Talk to your doctor before taking supplements, especially if you are taking other medications or supplements
Step 10. Take a melatonin supplement as a temporary solution
The body produces melatonin which triggers drowsiness. So, you will fall asleep faster if you take melatonin supplements. However, use this supplement if it is absolutely necessary, for example because you can't sleep, have jet lag, work shifts, or can't sleep for several hours. Keep in mind that long-term consumption of melatonin supplements causes dependence so that the body stops producing melatonin.
- Do not take melatonin supplements without consulting your doctor.
- Melatonin supplements should only be taken on a short-term basis.
Step 11. Do various ways to deal with stress
Many people cannot sleep well because of stress disorders. If you experience this, try to relieve stress and relax, for example by:
- Practice yoga regularly.
- Do a relaxing hobby activity.
- Practice breathing.
- Coloring pictures in books or apps.
- Walk in the park.
- Soak in warm water.
- Read a book.
- Journal writing.
- Consult a therapist.
- Place the notebook beside the bed. If your mind is so restless that you can't sleep, write down everything that's bothering you.
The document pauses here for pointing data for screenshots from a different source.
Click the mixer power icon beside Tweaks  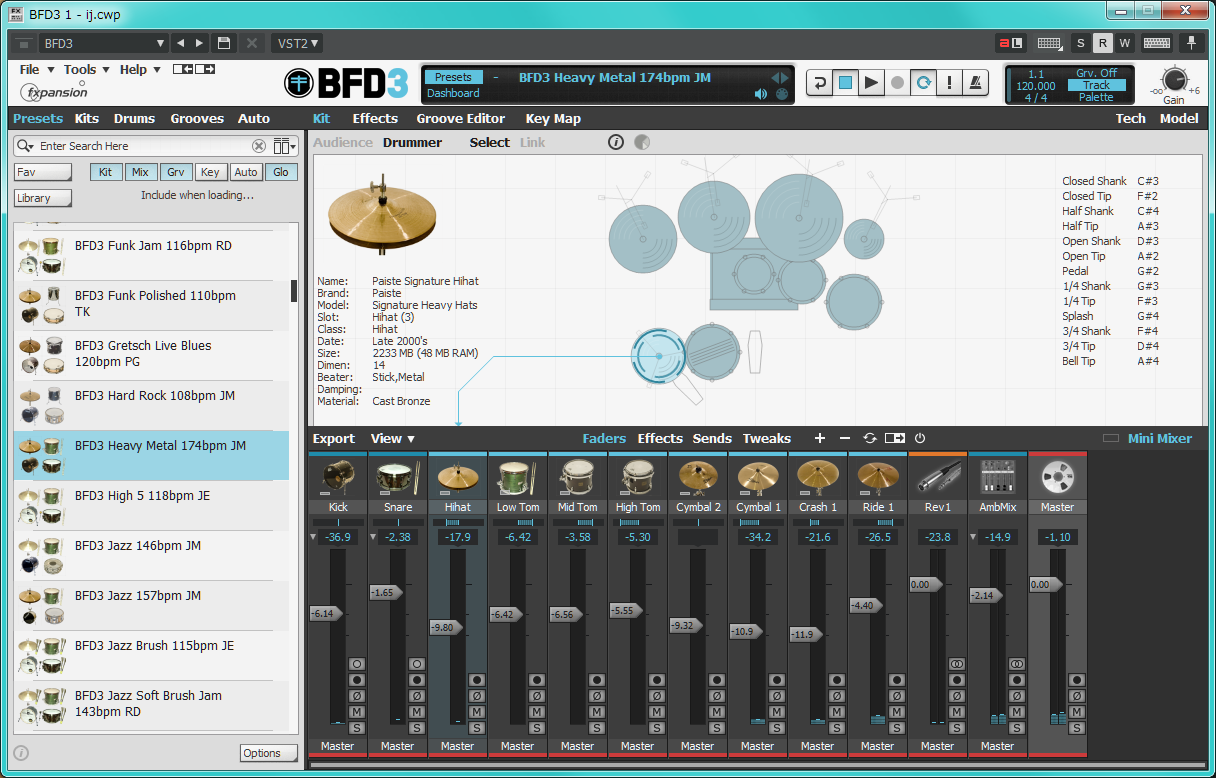coord(920,438)
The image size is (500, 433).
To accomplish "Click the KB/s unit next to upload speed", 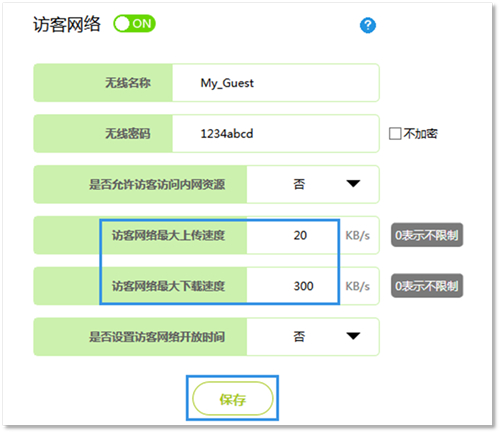I will click(x=357, y=236).
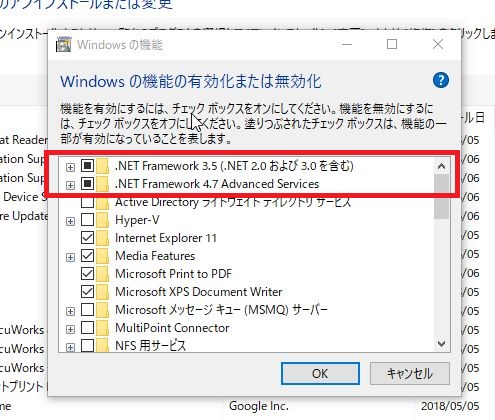The width and height of the screenshot is (495, 420).
Task: Select the MultiPoint Connector folder icon
Action: 103,328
- Don't imagine scary things, watch horror movies, or discuss big issues just before going to bed at night because you'll either stay awake or have nightmares.
- Reading a book before bed makes you sleepy so you fall asleep faster.
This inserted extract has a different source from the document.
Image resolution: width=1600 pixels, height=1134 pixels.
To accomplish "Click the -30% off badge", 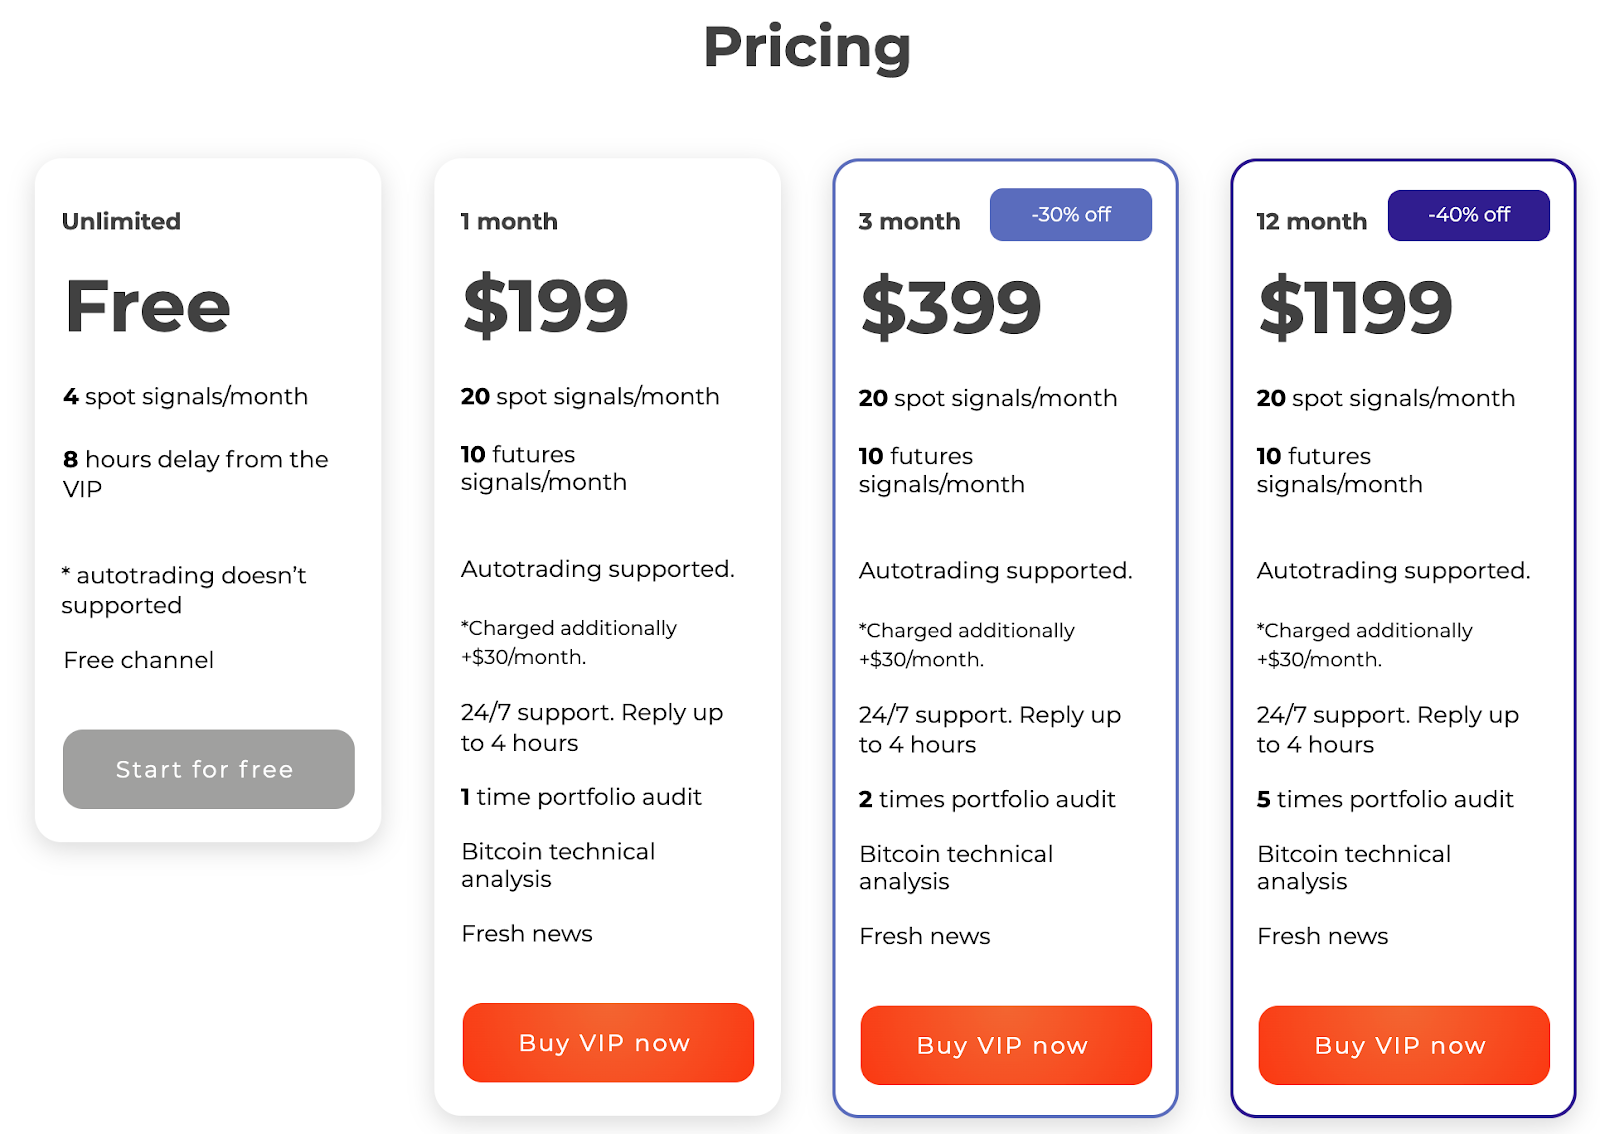I will (x=1070, y=215).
- Don't be tempted by thoughts that make you want to open your laptop in the middle of the night.
- Prepare a comfortable bedroom, not too hot, not too cold, and not too bright. Room conditions like this make you sleepy and fast asleep.
- Sleeping pills can be addictive. Look for other ways before taking sleeping pills.
- You may have a sleep disorder if your trouble sleeping is chronic. Explain your problem to your doctor.
- If you can't sleep, talk to your doctor to find out what's causing it.
- Make sure you have consulted with your doctor before taking supplements. Do not take more than 1 supplement at the same time to prevent side effects.